The question of recovery of costs in the Singapore International Commercial Court came into sharp focus in the recent decision of CPIT Investments Limited v. Qilin World Capital Limited and another  SGHC (I) 02 in which Ramsey IJ decided that recovery of costs in legal proceedings in the general High Court and recovery of costs in the SICC proceeded on different principles.
In CPIT Investments, the plaintiff sued two defendants in in the general High Court and the case was subsequently transferred to the SICC. The plaintiff failed to establish liability on the part of the first defendant and succeeded only one of three of its causes of action against the second defendant. The plaintiff sought costs on the basis that it was, on the whole, successful in the litigation and said that any discount ought to be no more than 15%. The plaintiff also asked for costs on an “indemnity basis” because it had served an unbeaten offer to settle. The defendants argued that the plaintiff should not be entitled to recover the whole of the costs and submitted that an issue-based approach gave rise to recovery of only 40% of the plaintiff’s costs. Ramsey IJ’s decision, rearranged here in litigation sequence to aid understanding, contained the following principles or guidelines:
- Costs rules and practice directions in the general High Court apply until such time when the case is transferred to the SICC.
- At the time of transfer, the general High Court or the SICC may direct that the costs guidelines to general High Court litigation apply or the parties may agree application.
- Absent any direction or party agreement, the SICC can (but is not obliged to) take the costs guidelines into account.
- The basis for costs orders in the SICC was the costs rules and practice directions relating to proceedings in the SICC and not the costs rules relating to proceedings in the general High Court.
- The SICC can take the fact of an unbeaten offer to settle into account in determining costs recovery.
- It is essential that the SICC Court is provided with a sufficient breakdown of the costs so that the paying party can make appropriate comments on the reasonableness of the costs and understand the work carried out for those costs, better still if there was an identification of the work with costs broken down into hours spent at hourly rates.
In order to appreciate the full importance of what Ramsey IJ has said it is necessary to understand that the SICC was created to enhance Singapore’s status as a leading forum for legal services and commercial dispute resolution.

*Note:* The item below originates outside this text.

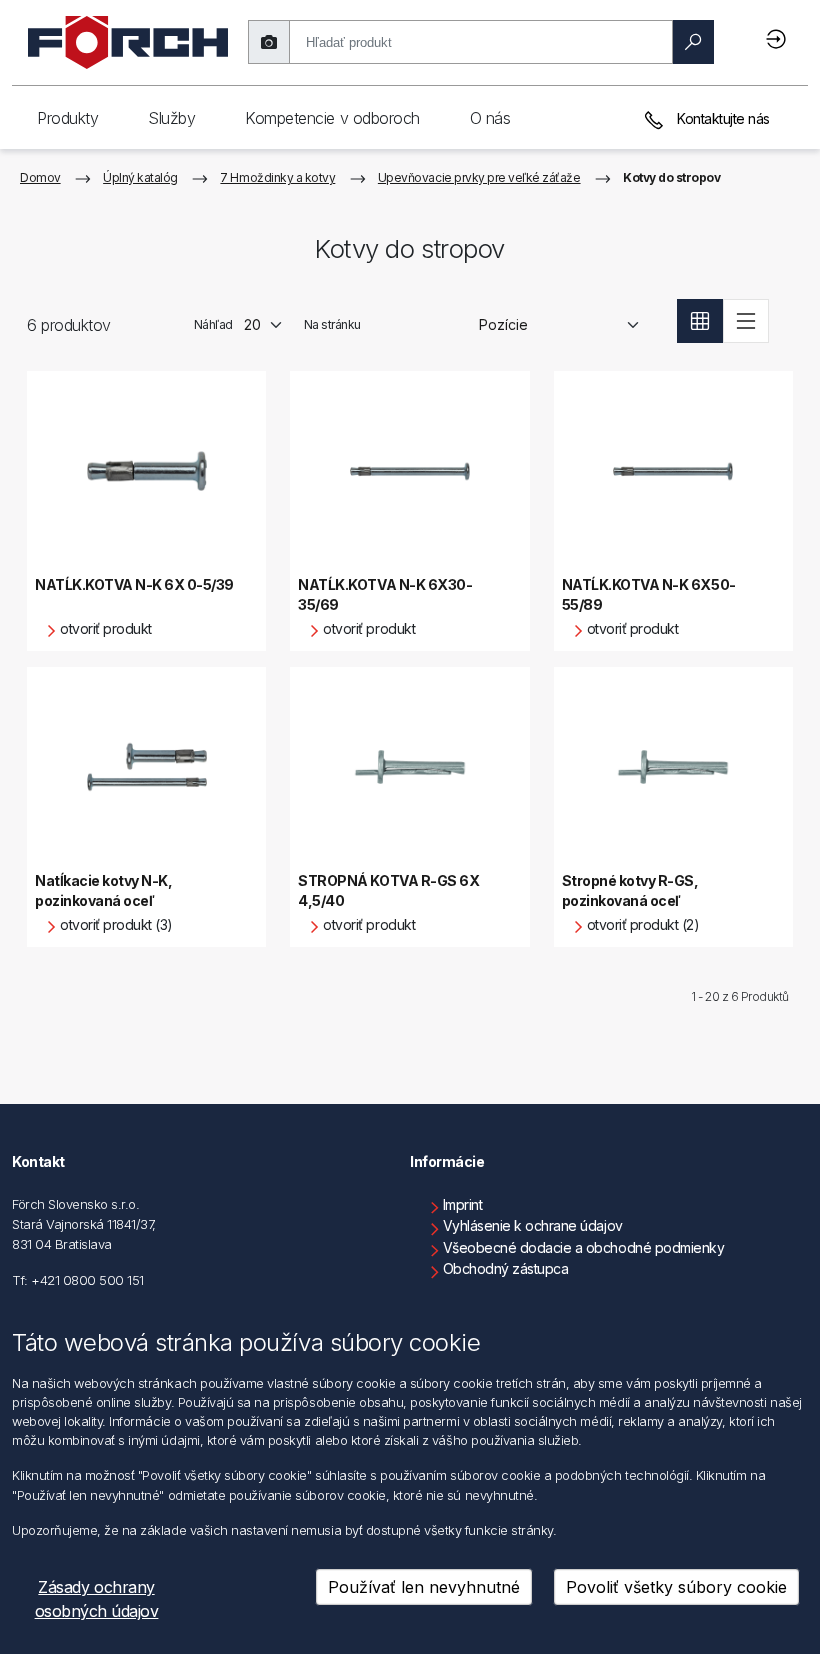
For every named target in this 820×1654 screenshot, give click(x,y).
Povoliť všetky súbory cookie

The SICC rules provide that “[t]he unsuccessful party in any application or proceedings in the Court must pay the reasonable costs of the application or proceedings to the successful party, unless the Court orders otherwise”. This rule should be understood in an international context. It is language that is more familiar to those involved in civil law countries and in international arbitration. One should consider that just as litigation in the SICC can be conducted by Singapore-qualified lawyers on both sides, it can also be conducted by Singapore-qualified lawyers instructed by international law firms on one or both sides. It can also be conducted by foreign lawyers who have registered with the SICC, including barristers and Queen’s Counsel on one or both sides, or with registered foreign lawyers and Singapore-qualified lawyers as co-counsel.
Material that might be relevant for submission to an SICC judge may range from the UNIDROIT Principles of Transnational Civil Procedure to principles in international arbitration that costs are recovered through the concept of reasonableness and proportionality. Future cases on costs recovery in SICC litigation are likely to develop and refine the texture of the traditional, underlying indemnity philosophy in costs recovery that “[c]osts as between party and party are given by the law as an indemnity to the person entitled to them”. For now, litigants are well advised to pay close attention to the guidance given by Ramsey IJ.